When Sanctuary of the Arts obtained St. Mary’s church, they aimed to include the community and surrounding areas that are also underserved, but their presence did not go unnoticed by developers.
“When we purchased the space, some people used that opportunity for their own advantage, which was not our intention at all,” Gotsirdze said. “They sort of took advantage saying, ‘oh there is an arts organization coming’ and prices of houses went up overnight.”
Church closure and congregation displacement is a microcosm indicative of the broader urban trend, as historic parts of Miami are bought, developed, and gentrified, pockets of urban displacement are reshaping the tapestry that has woven these communities together for generations.
While Sanctuary of the Arts’ remains focused on using the St.
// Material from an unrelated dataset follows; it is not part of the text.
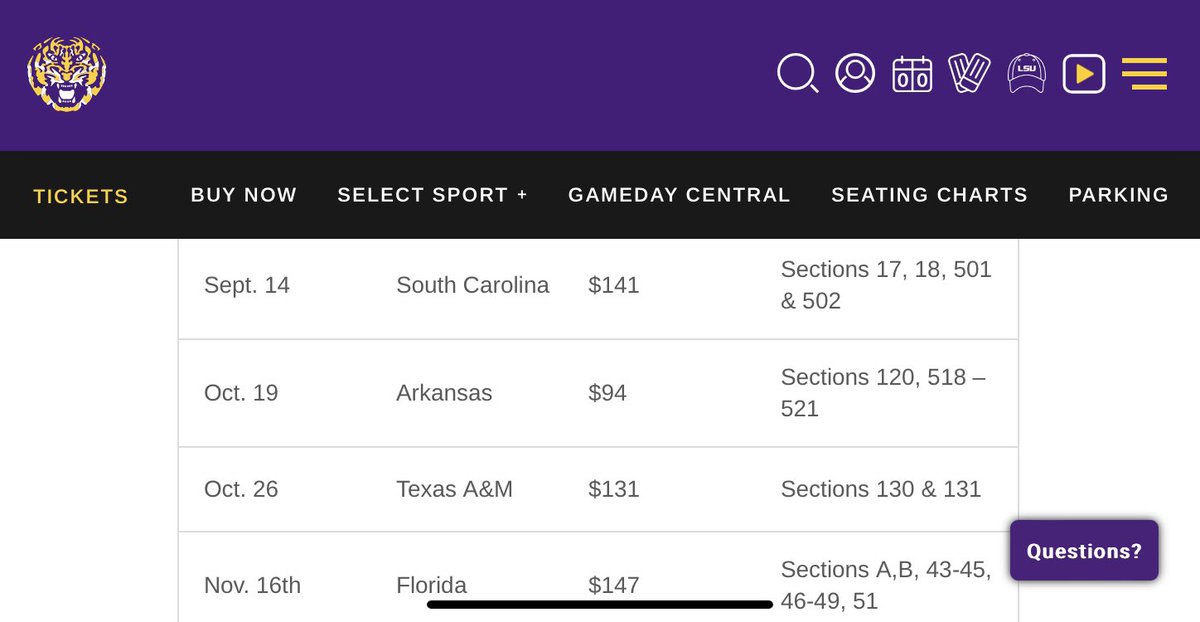This screenshot has width=1200, height=622.
Task: Click the Arkansas $94 price cell
Action: (x=607, y=393)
Mary’s Church space to offer cultural engagement to the community they are a part of, many “repurposed” churches are ultimately sold to developers and companies with little interest in historic preservation. This was a concern many had in the community when MSCC was listed for sale, and some are still nervous despite reassurance from the church board that the buyer will support the church’s interest.
But, for now, the Miami Shores Community Church may have dodged displacement and the congregation is determined to proceed with as little disruption as possible.
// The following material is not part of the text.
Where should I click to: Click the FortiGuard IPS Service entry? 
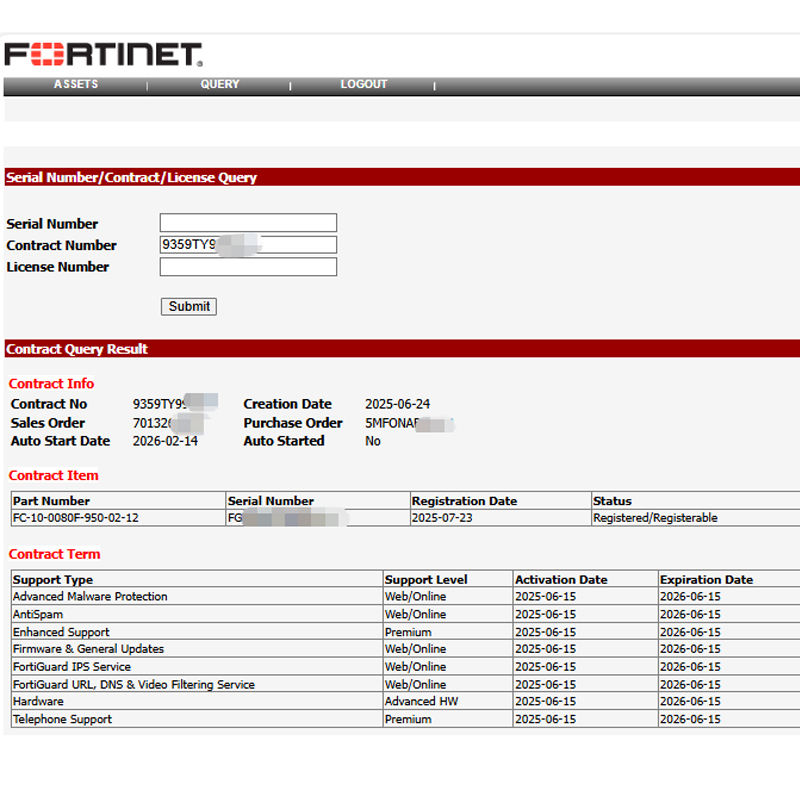[x=72, y=667]
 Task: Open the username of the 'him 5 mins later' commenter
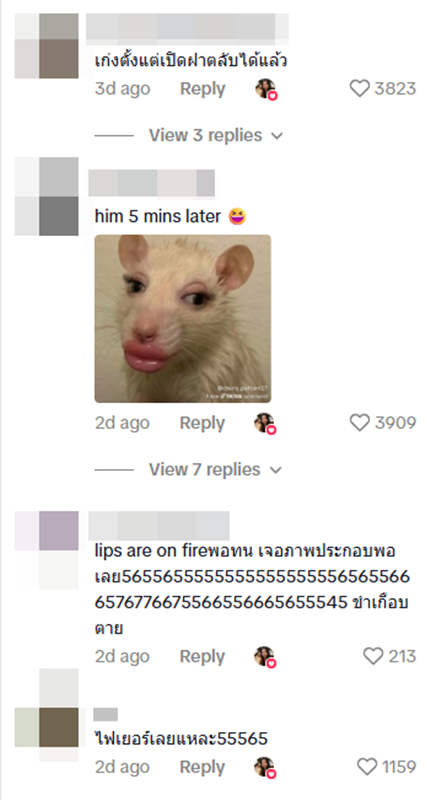(151, 183)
As the last service before the sale finalized came to a close, Martin made an announcement to the group of about 30 people.
“As our property sale saga continues, we are proceeding as thoughtfully and as carefully as we can to get to the best possible outcome… it may not be our dream destination, but it will be the best possible outcome we are able to achieve,” she said, then paused before adding, “Our opening hymn, grant us wisdom, grant us courage.. sounds exactly like what we need.”
A few moments later, the congregation made its way from the chapel into an adjacent reception room. Platters of sandwiches, wraps and a fruit salad had been set out and one member turned on a cassette player. As the Bee Gees drift through the room, Martin circulated each table chatting with members.
A couple celebrating their 30th wedding anniversary shared a dance, the fellow church members cheered, raising plastic cups of sweet tea and lemonade in a toast; no one noticed the peeling paint on the wall.